Decades after the end of the U.S. war in Vietnam, more than one in ten American veterans from the conflict still experience at least some symptoms of post traumatic stress disorder (PTSD), according to a new study.
One third of veterans with PTSD also suffer from major depressive disorder, the research team reports in JAMA Psychiatry.
For some of these aging veterans, mounting health problems and declining cognitive function can exacerbate PTSD, as can the social isolation that often accompanies retirement, said lead study author Dr. Charles Marmar, chairman of psychiatry and director of the veterans’ center at New York University Langone Medical Center.
“All of these make it more difficult to suppress and control traumatic memories,” he said by email.
To assess PTSD, Marmar and colleagues followed up with 1,450 Vietnam veterans who had participated in a study in the 1980s assessing their quality of life about ten years after the end war.
For the current study, researchers mailed questionnaires and conducted phone interviews to assess four aspects of PTSD: re-experiencing and avoidance, withdrawal and numbing, arousal and emotional control and self-persecution or survivor guilt.
Almost 11 percent of the war zone veterans had either full-blown PTSD or at least some symptoms that impacted their daily lives, researchers estimated. That compares with roughly 15 percent in the 1980s.
PTSD from any cause, including for veterans who didn’t fight in the war zone, afflicted about 12 percent of men and 8.5 percent of women, the researchers found.
Based on this representative sample of vets, the authors conclude that roughly one in four Vietnam war zone veterans alive today have experienced PTSD or some symptoms of the condition at some point in their lifetime.
The study highlights the need to diagnose and treat not just PTSD, but also what’s known as sub-threshold PTSD, or symptoms that impair daily life without meeting the current clinical definition of full-blown disease, Dr. Charles Hoge, author of an editorial accompanying the study and a senior scientist at Walter Reed Army Institute of Research.
“The study confirms what we know from several decades of PTSD research and clinical care – that war-zone PTSD can at times have a chronic and even lifelong impact,” Hoge said by email. “The most important take-home message for Vietnam veterans is that there are many more treatment options available now than when they returned from Vietnam, and it’s never too late to receive treatment.”

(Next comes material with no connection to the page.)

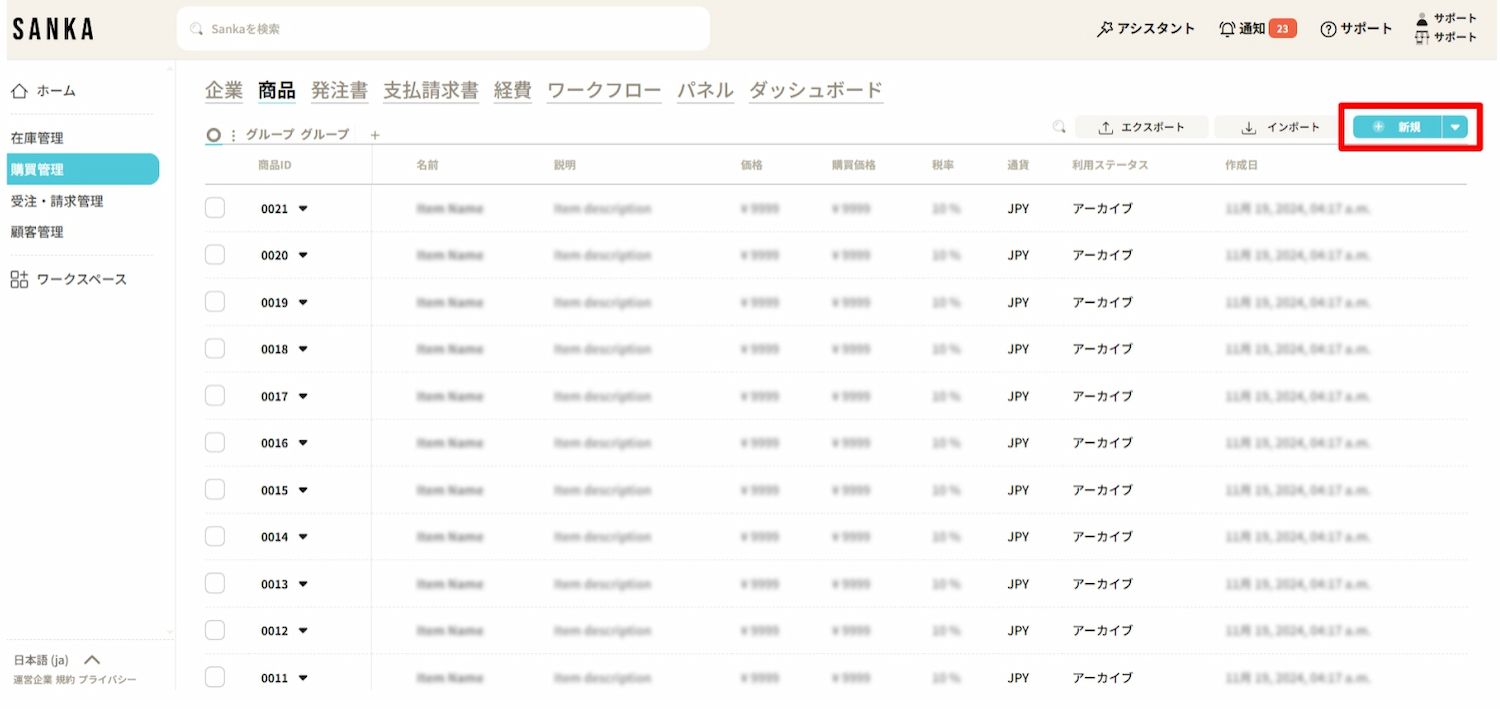Check the row checkbox for item 0014
Screen dimensions: 1500x709
pos(215,537)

For some Vietnam veterans, PTSD may be particularly acute because they lacked social support when they returned home from war, said Dr. Alan Peterson, a psychologist at the University of Texas Health Science Center in San Antonio who specializes in combat-related PTSD.
“Our nation turned its back on many of our Vietnam veterans after they were involuntarily drafted into service,” Peterson said by email. “It has been a long and uphill road to recovery for many of them.”
Depression, while common in the elderly, may be even more common among Vietnam veterans, particularly if they have PTSD and avoid many activities that might also make them happy such as having intimate relationships and friendships and enjoying leisure activities such as sports or going to the movies, he added.
Signs that veterans have PTSD can include withdrawal from family and friends, inability to get restful sleep, deterioration of work or school performance, rage behavior, excessive use of alcohol or drugs, engaging in risky behaviors or talking about suicide, Hoge said.
Treatment for PTSD can include a combination of medication and psychotherapy, Hoge said.
“It has been suggested that no one comes home unchanged after a deployment to a war zone,” Peterson said. “However, most will naturally recover over time, especially with support of friends and family who are willing to talk with them about their experiences and encourage them to gradually get back into the normal routine of life.”